Kathy Sullivan, former chair of the New Hampshire Democratic Party, said she didn’t agree with Gabbard’s vote — “You either think that Trump violated the Constitution or you don’t, right?” she said — but stressed that Gabbard shouldn’t be “tarred and feathered and run out of town for it, either.”

“The people who are today out there being very vociferous about Tulsi and her ‘present’ vote were never gonna vote for her anyway. They just weren’t going to,” Sullivan said. “So I don’t see it hurting her in that sense with that part of the voting base, and it may help her with the people that are already supporting her.”

In a sign of the swift blowback Gabbard faced — and the lack of attention Democrats are paying to her campaign — Matthew Miller, a former Department of Justice spokesman for ex-Attorney General Eric Holder, tweeted a link to Kai Kehele’s campaign website, mistakenly promoting him as Gabbard’s primary challenger.

Kehele, a Hawaii state senator, is running to succeed Gabbard, who is not seeking reelection.

Miller’s post was retweeted nearly 7,000 times and garnered more than 17,000 likes. His follow-up 15 minutes later acknowledging that Gabbard isn’t running for her seat in Congress again got significantly less engagement.

Kehele, for his part, also plugged his campaign, posting a link to ActBlue for donations.

“I am running to replace Tulsi Gabbard in Congress because our district deserves better than this,” he tweeted. “Unlike her, I will always put our country before politics.”

His post was similarly retweeted more than 7,000 times and liked more than 20,000 times.

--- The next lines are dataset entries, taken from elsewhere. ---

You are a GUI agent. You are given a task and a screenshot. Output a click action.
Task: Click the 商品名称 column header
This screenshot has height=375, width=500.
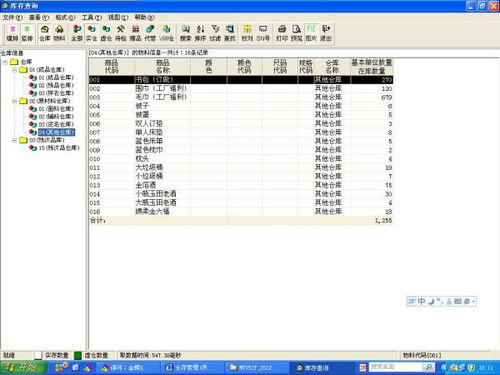coord(163,66)
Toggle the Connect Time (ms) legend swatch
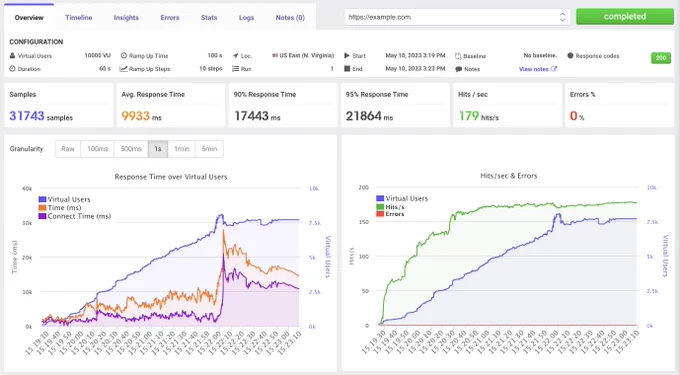 click(x=42, y=216)
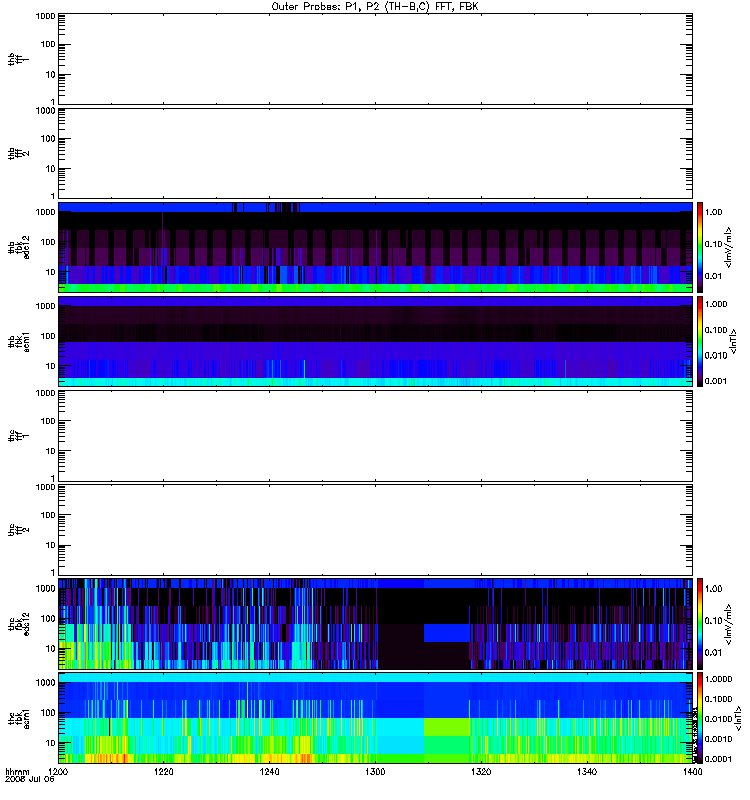Image resolution: width=750 pixels, height=800 pixels.
Task: Click the hhmm 2008 Jul 06 date label
Action: 30,776
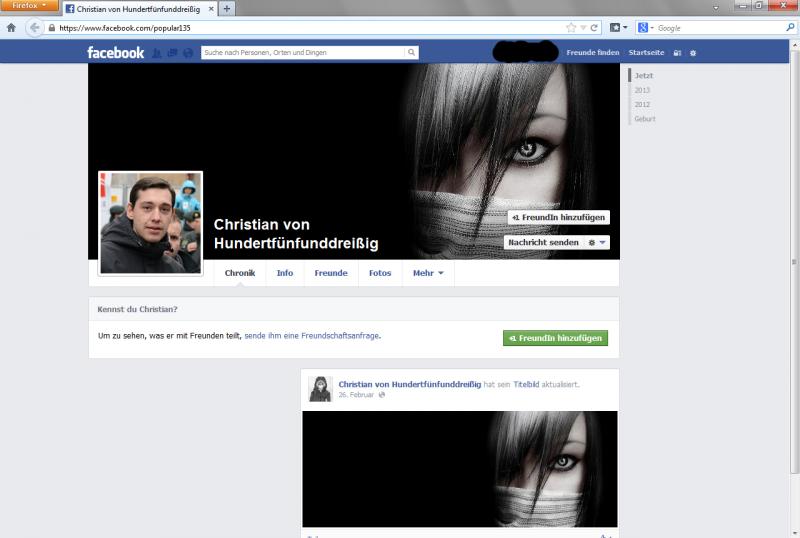This screenshot has width=800, height=538.
Task: Open gear dropdown next to Nachricht senden
Action: (x=596, y=242)
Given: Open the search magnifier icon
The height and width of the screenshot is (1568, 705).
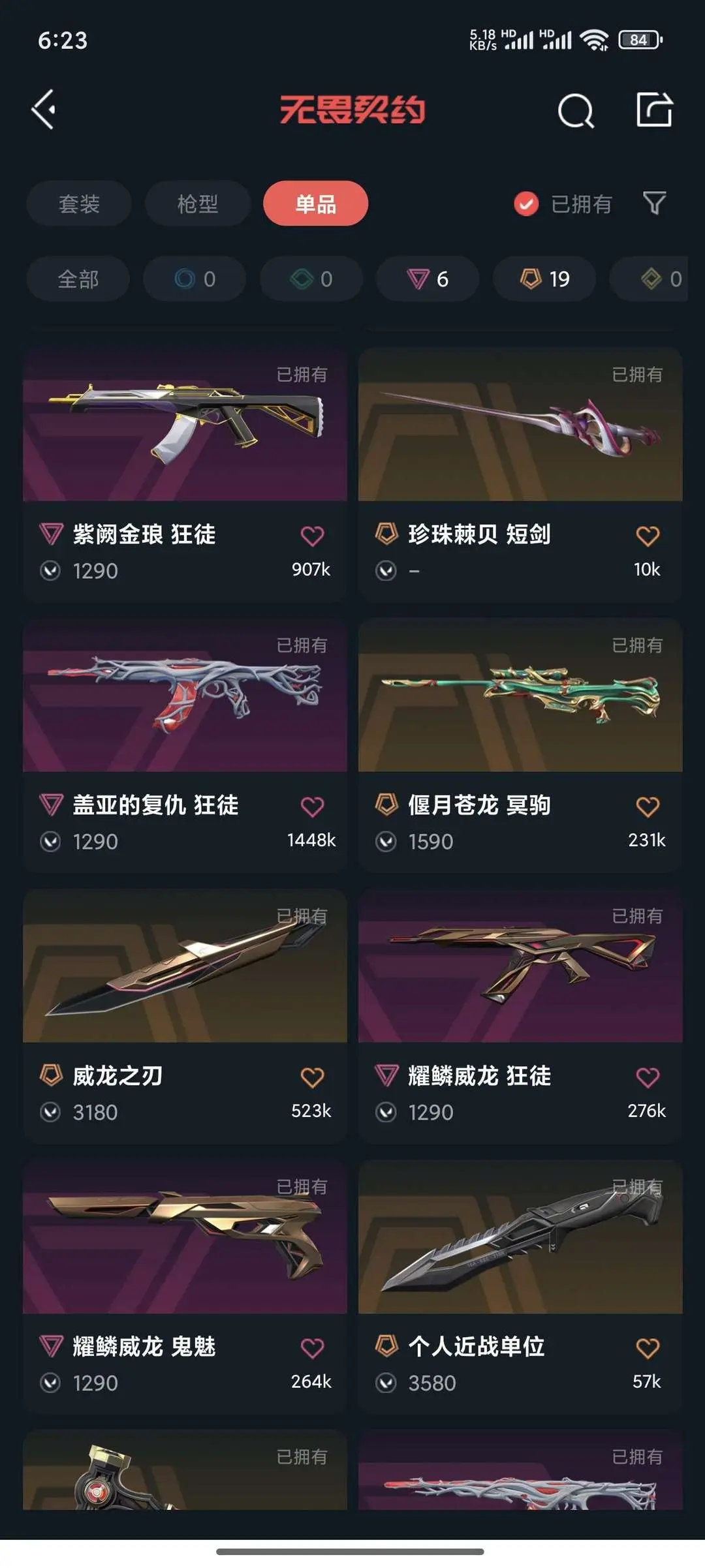Looking at the screenshot, I should (576, 110).
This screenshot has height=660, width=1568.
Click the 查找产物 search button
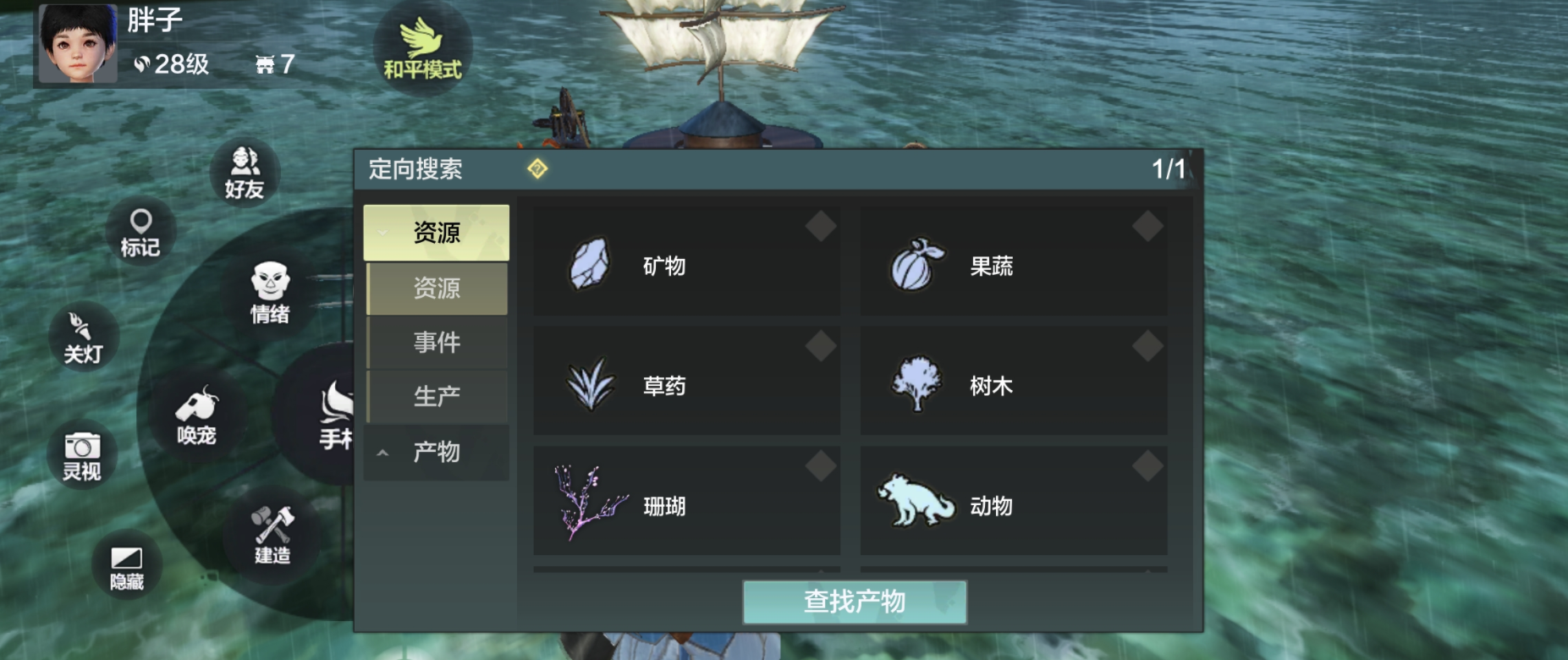point(855,602)
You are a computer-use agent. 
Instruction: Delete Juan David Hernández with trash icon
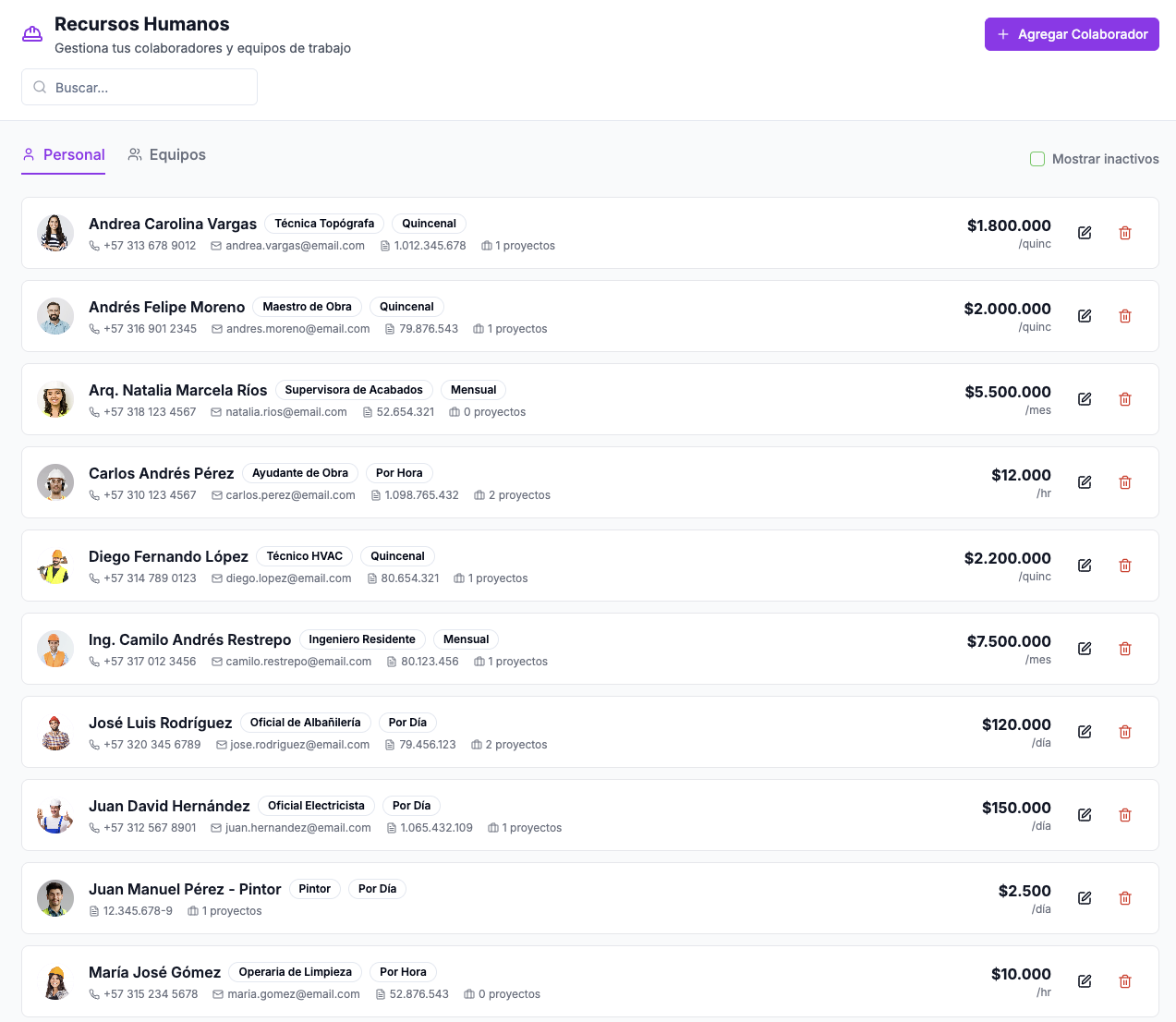point(1125,815)
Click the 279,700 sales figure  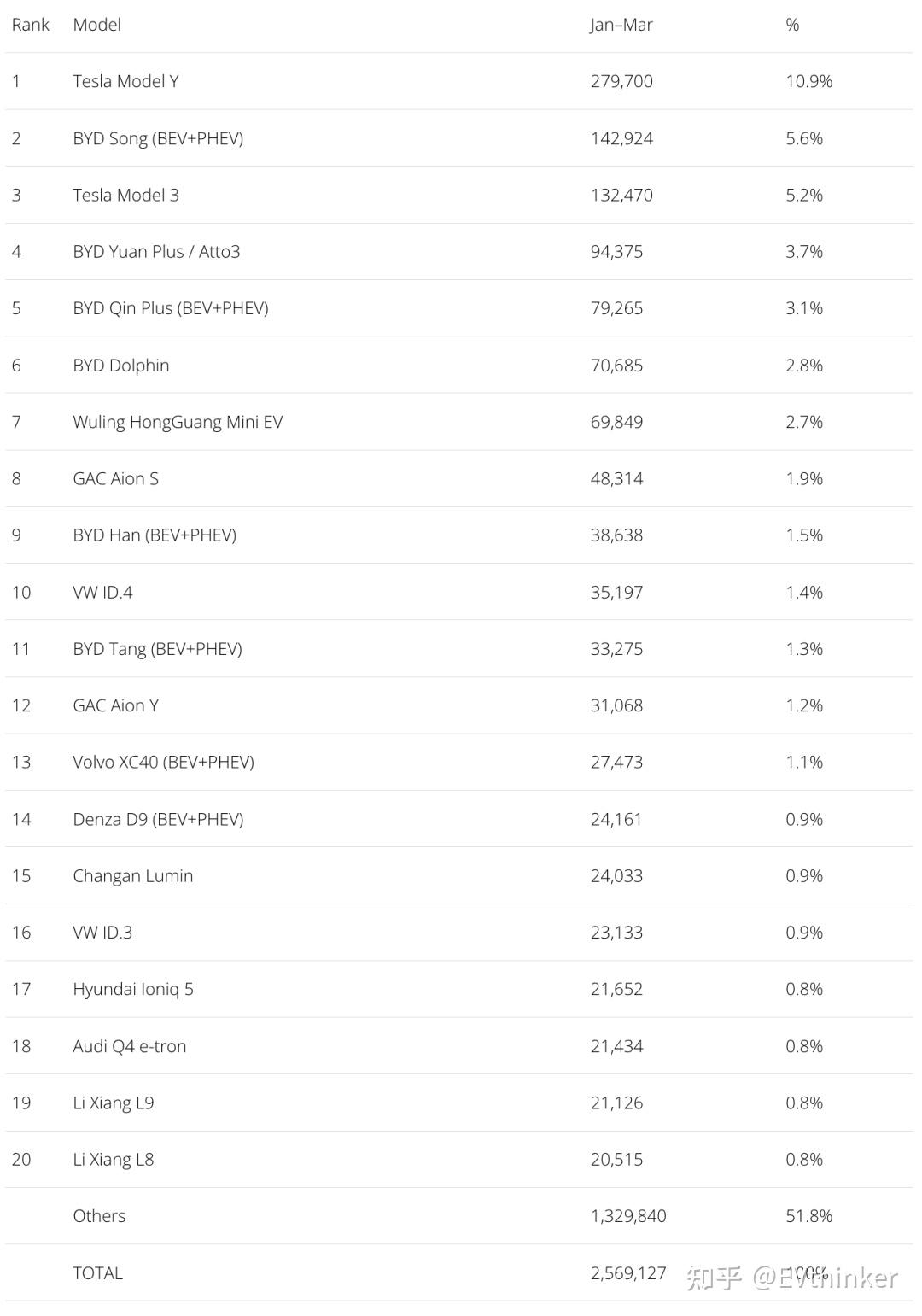(x=621, y=81)
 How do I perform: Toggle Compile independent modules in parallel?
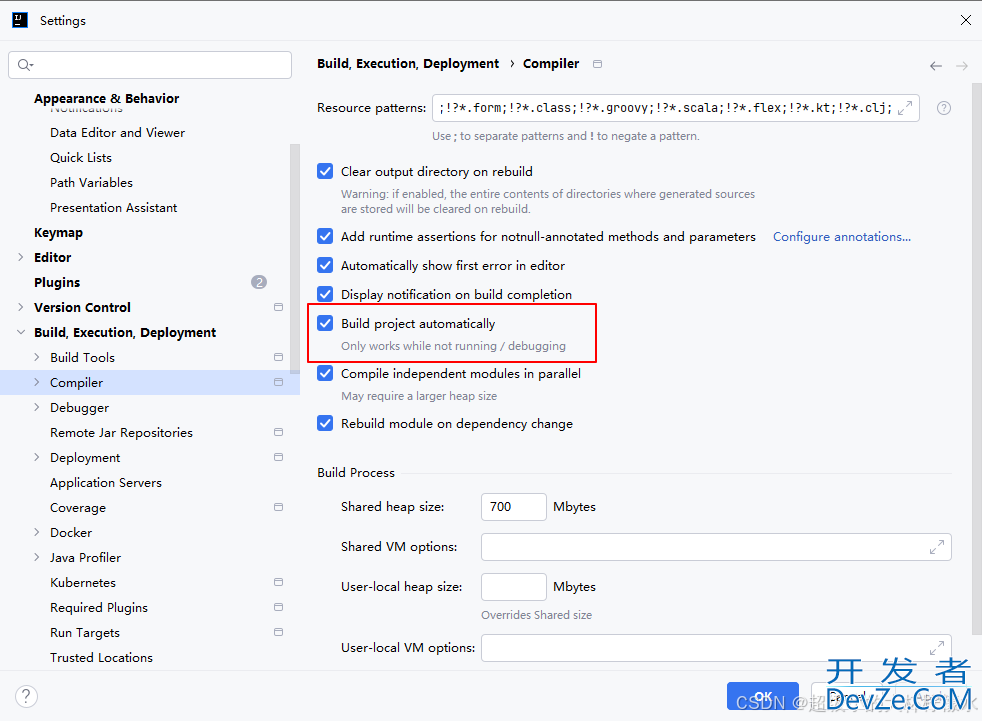325,373
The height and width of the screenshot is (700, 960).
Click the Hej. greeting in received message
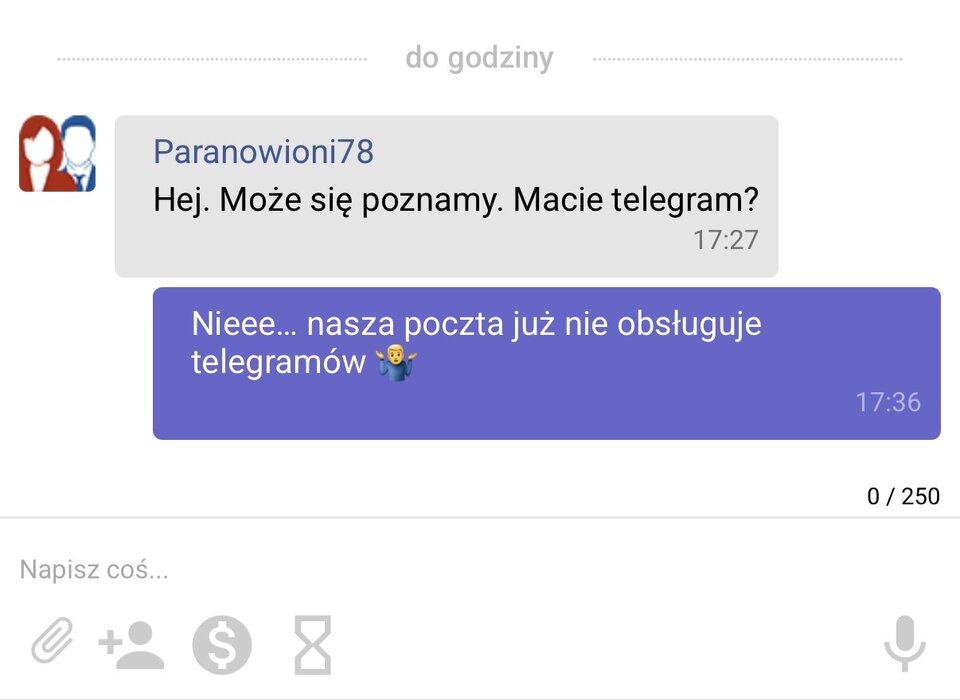tap(181, 200)
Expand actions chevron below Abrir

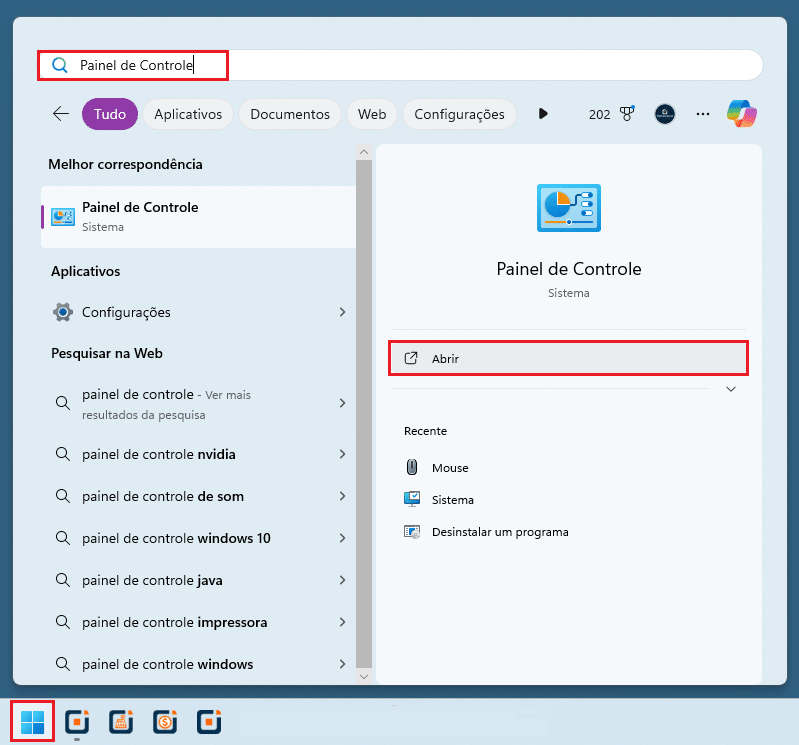[x=731, y=389]
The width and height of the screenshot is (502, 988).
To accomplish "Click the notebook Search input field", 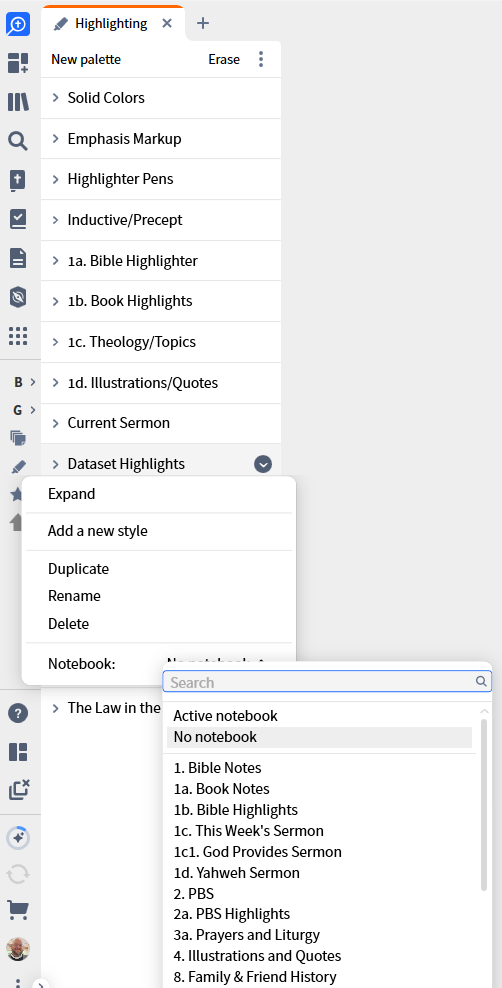I will (x=328, y=682).
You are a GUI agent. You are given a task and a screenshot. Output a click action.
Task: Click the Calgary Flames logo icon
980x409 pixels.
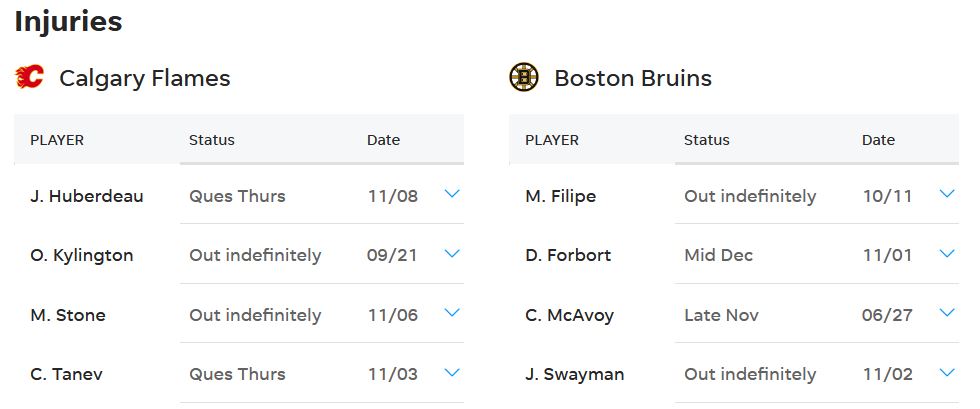coord(30,78)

He told POLITICO that Wednesday was a “good night” for his campaign and that he was “shocked” when he saw a House member voted “present.”

“I’m like, ‘Who has the hell voted — who’d do that?’ And then, of course, it quickly became apparent it was her,” he recalled. “It’s totally unacceptable.”

Kehele, accused Gabbard of abandoning her district and her duty in Congress by repeatedly missing votes and campaigning in New Hampshire instead of engaging with constituents in her district in Hawaii. He noted that she still collects a taxpayer salary while fellow House members Seth Moulton of Massachusetts and Eric Swalwell of California abandoned their long-shot presidential bids earlier this year to represent their districts.

“Last night, the biggest vote that the House took this year, obviously one of the biggest votes in our nation’s history, and half of the state of Hawaii was left voiceless because, in my opinion, it was a political stunt,” said Kehele, who added that Gabbard’s campaign has “zero” chance of winning the nomination and that he would be ready to step in immediately if she resigned from her seat before the end of her term.

Democrats have speculated that Gabbard could become a talking head, perhaps on Fox News or another network, when her campaign ends. There’s little belief, if any, among mainstream Democrats that Gabbard could become the nominee.

In New Hampshire, where polls show Gabbard’s campaign has the most support, Sullivan — the former state Democratic Party chair — said she doesn’t hear people talking about Gabbard in her circles and could only recall her name being brought up when voters at a local event in Manchester cited her as a candidate they aren’t supporting in general conversations about the 2020 field.

“Other than that, no, I really don’t hear people talking about her campaign,” Sullivan said. “I think she’s drawing most of her support from people who aren’t Democrats, so the people who I talk politics with are not Tulsi people. There’s a reason why they hold the election and count the ballots, but at this point I would say no, I don’t think she’s got a good chance of being the nominee.”

Sellers, the former South Carolina legislator, was more explicit.

Tulsi Gabbard stands the same chance of winning the Democratic nomination as I do of winning the NFL MVP. I mean, that ain’t happening,” he said.

Her endgame is to be a famous Fox News commentator and go on there and bash Democrats all day.

She speaks more harshly about Hillary Clinton than Bashar al Assad and Donald Trump.”